What Is a 1035 Exchange for a Life Insurance Policy?
Circumstances change, and a life insurance policy bought years ago doesn’t always fit current needs, which raises the question of how to move to something else without starting from zero.
The short answer
A 1035 exchange is a provision in the tax code that allows a policyholder to exchange one life insurance policy, annuity, or certain long-term care contract for another comparable contract without immediately triggering income tax on any gain built up in the old contract. Instead of surrendering the old policy for cash and buying a new one, the value transfers directly, and the tax consequence is generally deferred rather than eliminated.

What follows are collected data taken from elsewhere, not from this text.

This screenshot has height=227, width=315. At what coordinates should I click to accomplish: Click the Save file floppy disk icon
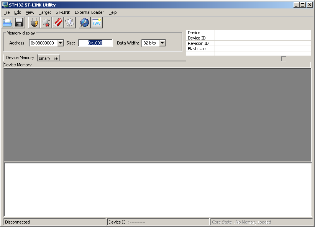click(19, 23)
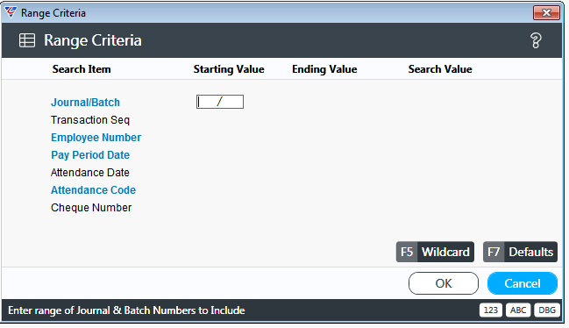
Task: Select the Journal/Batch search item
Action: pyautogui.click(x=85, y=103)
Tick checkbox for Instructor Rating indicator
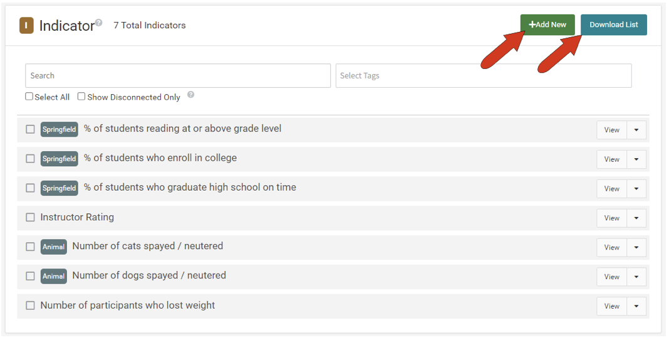669x340 pixels. (30, 218)
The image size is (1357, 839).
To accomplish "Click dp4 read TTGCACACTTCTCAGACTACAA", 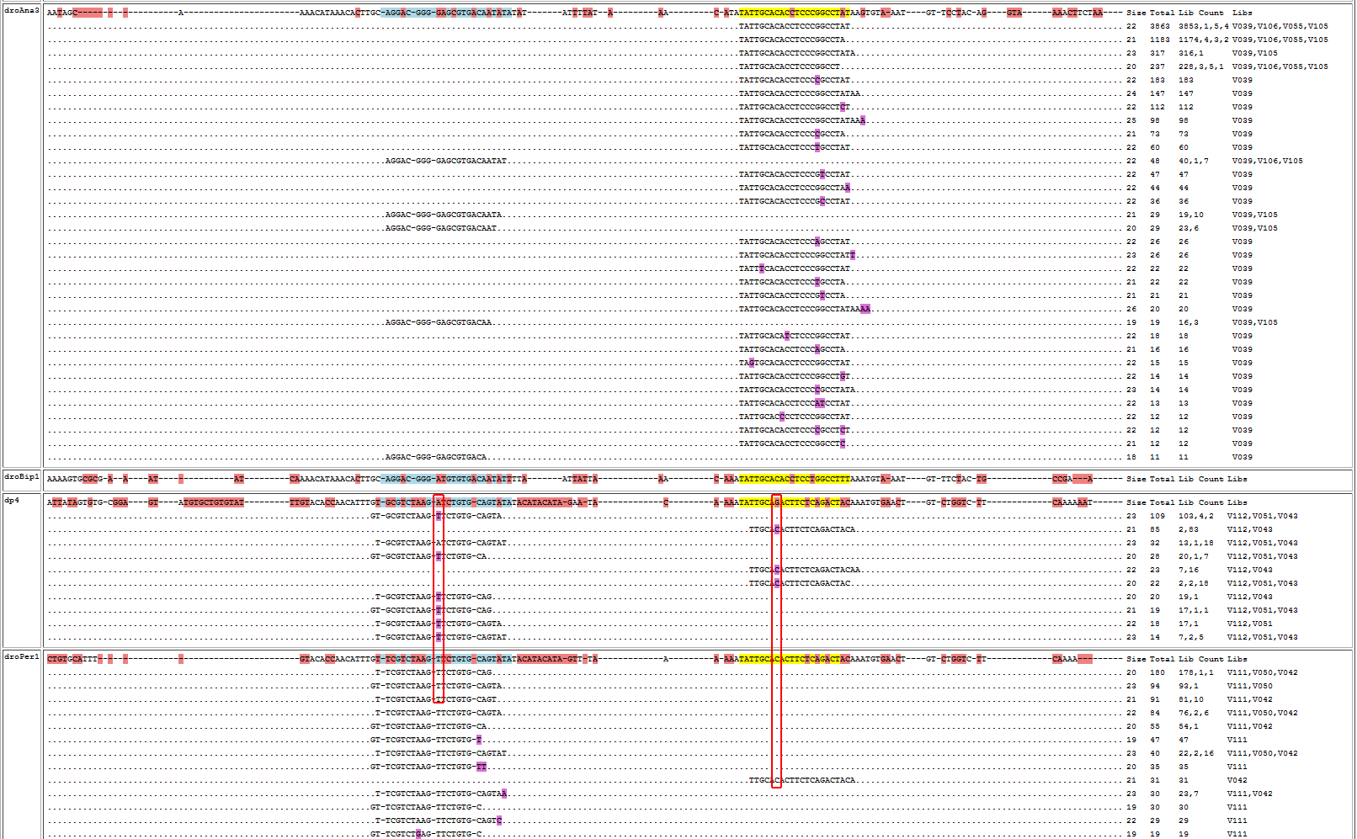I will [804, 570].
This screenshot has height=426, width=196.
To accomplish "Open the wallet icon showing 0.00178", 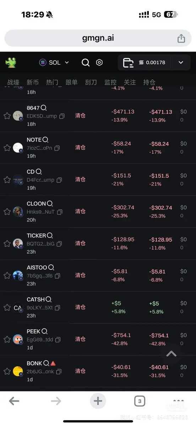I will point(128,63).
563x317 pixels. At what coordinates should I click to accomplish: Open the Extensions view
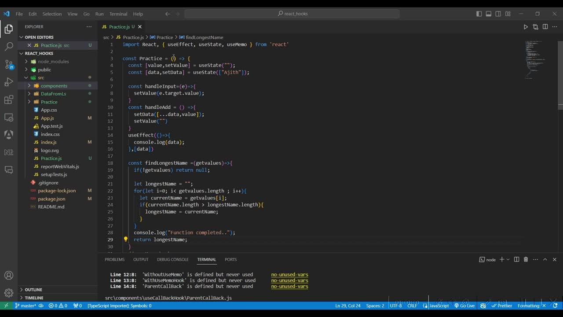click(x=9, y=100)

How the exchange generally works
The mechanics depend on the money moving directly from the old insurance carrier to the new one, rather than passing through the policyholder’s hands first. If the policyholder takes a check and later reinvests it, that step typically breaks the exchange treatment and can make any gain immediately taxable. Because of this, exchanges are usually initiated as a paperwork process between the two insurers, with the receiving company handling the transfer request.
Typical reasons people consider one
- Upgrading policy features. A newer contract may offer different riders, a different cost structure, or updated underwriting that better fits current health or financial circumstances.
- Consolidating old policies. Someone holding several smaller policies bought at different life stages may exchange them into a single contract for simpler management.
- Moving between product types. A 1035 exchange can generally move value from one type of life insurance into another type of life insurance, or into an annuity, though not in every direction — annuity value, for example, generally cannot be exchanged into life insurance under these rules.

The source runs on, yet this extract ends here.